Ms. Blog Countdown to 2011

December 6


In 1920, the 19th Amendment granted U.S. women the long-overdue right to vote. In the months, years and decades prior to this momentous occassion, suffragists like Susan B. Anthony, Elizabeth Cady Stanton, Sojourner Truth, and many others tried to raise awareness about the issue of women's rights through protests, speeches, and pamphlets.

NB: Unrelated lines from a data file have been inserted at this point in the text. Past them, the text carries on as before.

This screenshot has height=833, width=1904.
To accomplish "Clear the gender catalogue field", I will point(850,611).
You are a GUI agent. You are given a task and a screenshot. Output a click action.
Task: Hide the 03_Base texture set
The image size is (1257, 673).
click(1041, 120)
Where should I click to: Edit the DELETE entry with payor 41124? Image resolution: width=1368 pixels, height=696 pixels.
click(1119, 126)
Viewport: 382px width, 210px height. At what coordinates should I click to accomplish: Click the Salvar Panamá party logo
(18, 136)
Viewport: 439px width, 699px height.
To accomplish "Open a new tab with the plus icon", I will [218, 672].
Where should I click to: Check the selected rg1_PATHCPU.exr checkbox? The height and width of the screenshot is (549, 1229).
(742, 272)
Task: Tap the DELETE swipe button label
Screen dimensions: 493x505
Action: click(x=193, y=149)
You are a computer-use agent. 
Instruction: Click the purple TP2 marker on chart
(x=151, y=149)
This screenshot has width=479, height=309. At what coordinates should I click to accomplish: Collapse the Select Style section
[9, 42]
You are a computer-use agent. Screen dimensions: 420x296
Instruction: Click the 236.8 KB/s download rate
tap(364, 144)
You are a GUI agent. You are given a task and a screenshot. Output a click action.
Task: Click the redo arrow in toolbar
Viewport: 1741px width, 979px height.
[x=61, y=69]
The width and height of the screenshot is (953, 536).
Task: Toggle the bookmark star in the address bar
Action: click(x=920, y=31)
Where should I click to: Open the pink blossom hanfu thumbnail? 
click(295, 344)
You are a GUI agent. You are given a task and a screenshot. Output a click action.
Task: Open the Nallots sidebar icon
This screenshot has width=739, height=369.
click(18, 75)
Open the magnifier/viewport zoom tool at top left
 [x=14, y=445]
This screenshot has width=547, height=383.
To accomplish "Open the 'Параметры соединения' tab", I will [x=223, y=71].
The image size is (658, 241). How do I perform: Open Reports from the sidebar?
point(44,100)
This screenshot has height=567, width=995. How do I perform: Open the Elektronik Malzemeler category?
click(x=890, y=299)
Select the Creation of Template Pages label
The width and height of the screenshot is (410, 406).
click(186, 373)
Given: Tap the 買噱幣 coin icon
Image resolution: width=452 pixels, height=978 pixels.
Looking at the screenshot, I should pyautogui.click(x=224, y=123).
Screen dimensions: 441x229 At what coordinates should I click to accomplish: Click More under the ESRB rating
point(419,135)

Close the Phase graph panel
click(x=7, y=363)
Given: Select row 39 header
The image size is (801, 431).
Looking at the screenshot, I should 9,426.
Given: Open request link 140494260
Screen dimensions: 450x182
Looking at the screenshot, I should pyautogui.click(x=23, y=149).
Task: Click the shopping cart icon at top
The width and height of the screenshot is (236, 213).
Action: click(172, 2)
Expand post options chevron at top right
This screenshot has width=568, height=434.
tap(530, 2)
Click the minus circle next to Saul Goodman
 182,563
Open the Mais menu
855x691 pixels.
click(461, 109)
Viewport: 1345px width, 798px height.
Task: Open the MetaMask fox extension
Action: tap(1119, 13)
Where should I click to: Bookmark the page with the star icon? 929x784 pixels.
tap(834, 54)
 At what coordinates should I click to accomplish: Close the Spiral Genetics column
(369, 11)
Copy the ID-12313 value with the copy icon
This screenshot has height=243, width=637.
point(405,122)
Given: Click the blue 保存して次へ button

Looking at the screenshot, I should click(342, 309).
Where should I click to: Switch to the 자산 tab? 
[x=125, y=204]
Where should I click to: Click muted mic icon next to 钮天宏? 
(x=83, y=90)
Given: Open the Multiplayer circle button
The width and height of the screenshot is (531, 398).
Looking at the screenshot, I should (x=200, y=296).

A number of women also published prose and verse in support of women's suffrage, and I've chosen two such texts for us today: the 1911 Suffrage Songs and Verses by Charlotte Perkins Gilman (author of "The Yellow Wallpaper") and Alice Duer Miller's 1915 Are Women People?: A Book of Rhymes for Suffrage Times. Both are available as free ebooks for your reading pleasure. Here's a small sample:

From Suffrage Songs and Verses

COMING

Because the time is ripe, the age is ready,
Because the world her woman's help demands,
Out of the long subjection and seclusion
Come to our field of warfare and confusion
The mother's heart and hands.

Long has she stood aside, endured and waited,
While man swung forward, toiling on alone;
Now, for the weary man, so long ill-mated,
Now, for the world for which she was created,
Comes woman to her own.

Not for herself! though sweet the air of freedom;
Not for herself, though dear the new-born power;
But for the child, who needs a nobler mother,
For the whole people, needing one another,
Comes woman to her hour.


And, from Are Women People?:

INTRODUCTION

Father, what is a Legislature?

A representative body elected by the people of the state.

Are women people?

No, my son, criminals, lunatics and women are not people.

Do legislators legislate for nothing?

Oh, no; they are paid a salary.

By whom?

By the people.

Are women people?

Of course, my son, just as much as men are.